:: WHAT TO WORK ON ::
Reproduce the rows word for word, beginning with the first row and stopping after the row that contains "(x=55, y=70)". Include both of these rows, and leave the pictures out of your reply.

·····

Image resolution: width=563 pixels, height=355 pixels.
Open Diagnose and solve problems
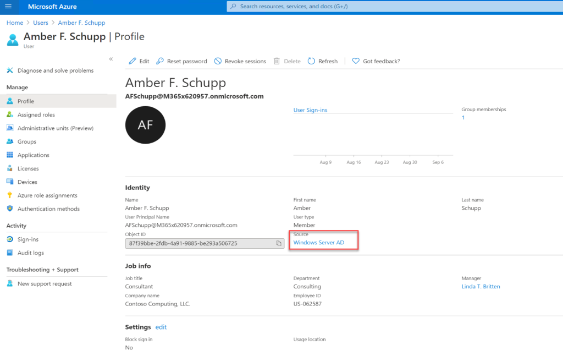(x=55, y=70)
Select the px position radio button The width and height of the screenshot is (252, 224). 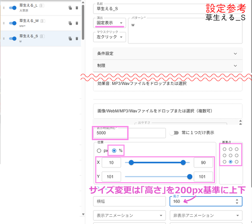point(99,151)
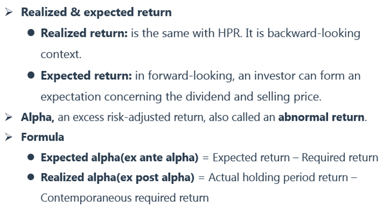Click the round bullet beside Realized alpha
383x207 pixels.
31,177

·····

:: EXERCISE RESULT ::
Image resolution: width=563 pixels, height=355 pixels.
Open Diagnose and solve problems
(x=55, y=70)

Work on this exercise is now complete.